=== To do ===
Print every line of the data exactly as shown.

═════ Record excerpts

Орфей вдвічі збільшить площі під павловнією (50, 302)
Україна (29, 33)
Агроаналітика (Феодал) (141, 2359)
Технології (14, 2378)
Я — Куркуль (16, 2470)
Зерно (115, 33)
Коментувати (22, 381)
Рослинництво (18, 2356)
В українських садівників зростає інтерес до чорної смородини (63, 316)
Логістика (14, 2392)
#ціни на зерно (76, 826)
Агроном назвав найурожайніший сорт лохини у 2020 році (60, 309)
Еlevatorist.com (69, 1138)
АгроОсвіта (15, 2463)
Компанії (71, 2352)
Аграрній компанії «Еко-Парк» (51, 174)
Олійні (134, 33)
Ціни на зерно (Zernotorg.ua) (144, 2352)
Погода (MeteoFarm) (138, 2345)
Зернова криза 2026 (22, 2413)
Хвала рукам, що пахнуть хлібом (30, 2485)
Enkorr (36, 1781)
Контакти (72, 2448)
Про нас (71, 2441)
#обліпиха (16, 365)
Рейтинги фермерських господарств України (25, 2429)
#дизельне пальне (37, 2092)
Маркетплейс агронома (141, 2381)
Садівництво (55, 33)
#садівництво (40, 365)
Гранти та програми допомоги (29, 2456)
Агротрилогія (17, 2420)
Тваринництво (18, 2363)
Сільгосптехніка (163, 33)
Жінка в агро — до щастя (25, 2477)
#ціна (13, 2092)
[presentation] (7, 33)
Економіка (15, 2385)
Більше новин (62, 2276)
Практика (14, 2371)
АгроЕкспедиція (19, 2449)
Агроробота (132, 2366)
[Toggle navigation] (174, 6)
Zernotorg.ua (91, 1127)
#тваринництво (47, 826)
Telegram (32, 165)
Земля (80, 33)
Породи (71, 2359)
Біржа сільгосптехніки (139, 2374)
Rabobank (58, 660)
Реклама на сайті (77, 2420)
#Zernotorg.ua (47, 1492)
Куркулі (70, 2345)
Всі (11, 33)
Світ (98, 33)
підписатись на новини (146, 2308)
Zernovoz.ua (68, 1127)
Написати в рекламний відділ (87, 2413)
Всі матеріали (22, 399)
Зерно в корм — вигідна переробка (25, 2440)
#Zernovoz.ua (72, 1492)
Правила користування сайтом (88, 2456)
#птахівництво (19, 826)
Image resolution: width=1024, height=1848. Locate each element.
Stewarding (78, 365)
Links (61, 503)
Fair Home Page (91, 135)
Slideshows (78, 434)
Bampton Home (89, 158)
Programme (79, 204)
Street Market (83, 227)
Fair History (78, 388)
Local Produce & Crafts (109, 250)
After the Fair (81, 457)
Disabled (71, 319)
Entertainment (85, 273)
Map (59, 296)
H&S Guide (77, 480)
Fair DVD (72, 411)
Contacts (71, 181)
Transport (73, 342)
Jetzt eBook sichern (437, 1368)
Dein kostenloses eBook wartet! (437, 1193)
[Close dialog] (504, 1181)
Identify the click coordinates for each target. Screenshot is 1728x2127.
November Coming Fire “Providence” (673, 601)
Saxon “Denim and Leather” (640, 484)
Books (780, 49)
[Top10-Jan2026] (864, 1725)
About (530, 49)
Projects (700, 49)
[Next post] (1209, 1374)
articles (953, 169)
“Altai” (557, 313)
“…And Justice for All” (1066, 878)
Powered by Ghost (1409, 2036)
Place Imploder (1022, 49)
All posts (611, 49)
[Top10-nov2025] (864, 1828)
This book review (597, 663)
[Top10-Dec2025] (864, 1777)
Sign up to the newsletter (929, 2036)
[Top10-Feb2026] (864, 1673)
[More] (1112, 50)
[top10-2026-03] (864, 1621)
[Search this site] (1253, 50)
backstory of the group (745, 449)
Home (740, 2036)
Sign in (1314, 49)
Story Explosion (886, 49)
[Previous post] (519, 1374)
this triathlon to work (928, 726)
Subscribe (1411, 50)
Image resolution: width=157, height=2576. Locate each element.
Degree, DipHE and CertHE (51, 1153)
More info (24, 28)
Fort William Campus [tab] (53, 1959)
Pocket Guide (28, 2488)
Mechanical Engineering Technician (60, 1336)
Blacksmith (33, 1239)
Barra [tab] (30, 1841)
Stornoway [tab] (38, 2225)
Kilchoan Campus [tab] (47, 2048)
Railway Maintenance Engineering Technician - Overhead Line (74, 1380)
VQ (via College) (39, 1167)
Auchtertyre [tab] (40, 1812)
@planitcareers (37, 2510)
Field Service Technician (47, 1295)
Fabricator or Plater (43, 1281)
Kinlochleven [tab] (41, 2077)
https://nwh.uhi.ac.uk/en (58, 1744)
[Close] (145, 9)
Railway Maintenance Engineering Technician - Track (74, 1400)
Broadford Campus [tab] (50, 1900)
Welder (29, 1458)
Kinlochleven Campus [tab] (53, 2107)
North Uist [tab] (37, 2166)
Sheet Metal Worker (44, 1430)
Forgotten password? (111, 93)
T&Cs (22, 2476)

══════════

=== Solution to this problem ===
Орфей вдвічі збільшить площі під павловнією (50, 302)
Україна (29, 33)
Агроаналітика (Феодал) (141, 2359)
Технології (14, 2378)
Я — Куркуль (16, 2470)
Зерно (115, 33)
Коментувати (22, 381)
Рослинництво (18, 2356)
В українських садівників зростає інтерес до чорної смородини (63, 316)
Логістика (14, 2392)
#ціни на зерно (76, 826)
Агроном назвав найурожайніший сорт лохини у 2020 році (60, 309)
Еlevatorist.com (69, 1138)
АгроОсвіта (15, 2463)
Компанії (71, 2352)
Аграрній компанії «Еко-Парк» (51, 174)
Олійні (134, 33)
Ціни на зерно (Zernotorg.ua) (144, 2352)
Погода (MeteoFarm) (138, 2345)
Зернова криза 2026 (22, 2413)
Хвала рукам, що пахнуть хлібом (30, 2485)
Enkorr (36, 1781)
Контакти (72, 2448)
Про нас (71, 2441)
#обліпиха (16, 365)
Рейтинги фермерських господарств України (25, 2429)
#дизельне пальне (37, 2092)
Маркетплейс агронома (141, 2381)
Садівництво (55, 33)
#садівництво (40, 365)
Гранти та програми допомоги (29, 2456)
Агротрилогія (17, 2420)
Тваринництво (18, 2363)
Сільгосптехніка (163, 33)
Жінка в агро — до щастя (25, 2477)
#ціна (13, 2092)
[presentation] (7, 33)
Економіка (15, 2385)
Більше новин (62, 2276)
Практика (14, 2371)
АгроЕкспедиція (19, 2449)
Агроробота (132, 2366)
[Toggle navigation] (174, 6)
Zernotorg.ua (91, 1127)
#тваринництво (47, 826)
Telegram (32, 165)
Земля (80, 33)
Породи (71, 2359)
Біржа сільгосптехніки (139, 2374)
Rabobank (58, 660)
Реклама на сайті (77, 2420)
#Zernotorg.ua (47, 1492)
Куркулі (70, 2345)
Всі (11, 33)
Світ (98, 33)
підписатись на новини (146, 2308)
Zernovoz.ua (68, 1127)
Написати в рекламний відділ (87, 2413)
Всі матеріали (22, 399)
Зерно в корм — вигідна переробка (25, 2440)
#Zernovoz.ua (72, 1492)
Правила користування сайтом (88, 2456)
#птахівництво (19, 826)
Image resolution: width=1024, height=1848. Locate each element.
Stewarding (78, 365)
Links (61, 503)
Fair Home Page (91, 135)
Slideshows (78, 434)
Bampton Home (89, 158)
Programme (79, 204)
Street Market (83, 227)
Fair History (78, 388)
Local Produce & Crafts (109, 250)
After the Fair (81, 457)
Disabled (71, 319)
Entertainment (85, 273)
Map (59, 296)
H&S Guide (77, 480)
Fair DVD (72, 411)
Contacts (71, 181)
Transport (73, 342)
Jetzt eBook sichern (437, 1368)
Dein kostenloses eBook wartet! (437, 1193)
[Close dialog] (504, 1181)
Identify the click coordinates for each target. Screenshot is 1728x2127.
November Coming Fire “Providence” (673, 601)
Saxon “Denim and Leather” (640, 484)
Books (780, 49)
[Top10-Jan2026] (864, 1725)
About (530, 49)
Projects (700, 49)
[Next post] (1209, 1374)
articles (953, 169)
“Altai” (557, 313)
“…And Justice for All” (1066, 878)
Powered by Ghost (1409, 2036)
Place Imploder (1022, 49)
All posts (611, 49)
[Top10-nov2025] (864, 1828)
This book review (597, 663)
[Top10-Dec2025] (864, 1777)
Sign up to the newsletter (929, 2036)
[Top10-Feb2026] (864, 1673)
[More] (1112, 50)
[top10-2026-03] (864, 1621)
[Search this site] (1253, 50)
backstory of the group (745, 449)
Home (740, 2036)
Sign in (1314, 49)
Story Explosion (886, 49)
[Previous post] (519, 1374)
this triathlon to work (928, 726)
Subscribe (1411, 50)
Image resolution: width=157, height=2576. Locate each element.
Degree, DipHE and CertHE (51, 1153)
More info (24, 28)
Fort William Campus [tab] (53, 1959)
Pocket Guide (28, 2488)
Mechanical Engineering Technician (60, 1336)
Blacksmith (33, 1239)
Barra [tab] (30, 1841)
Stornoway [tab] (38, 2225)
Kilchoan Campus [tab] (47, 2048)
Railway Maintenance Engineering Technician - Overhead Line (74, 1380)
VQ (via College) (39, 1167)
Auchtertyre [tab] (40, 1812)
@planitcareers (37, 2510)
Field Service Technician (47, 1295)
Fabricator or Plater (43, 1281)
Kinlochleven [tab] (41, 2077)
https://nwh.uhi.ac.uk/en (58, 1744)
[Close] (145, 9)
Railway Maintenance Engineering Technician - Track (74, 1400)
Broadford Campus [tab] (50, 1900)
Welder (29, 1458)
Kinlochleven Campus [tab] (53, 2107)
North Uist [tab] (37, 2166)
Sheet Metal Worker (44, 1430)
Forgotten password? (111, 93)
T&Cs (22, 2476)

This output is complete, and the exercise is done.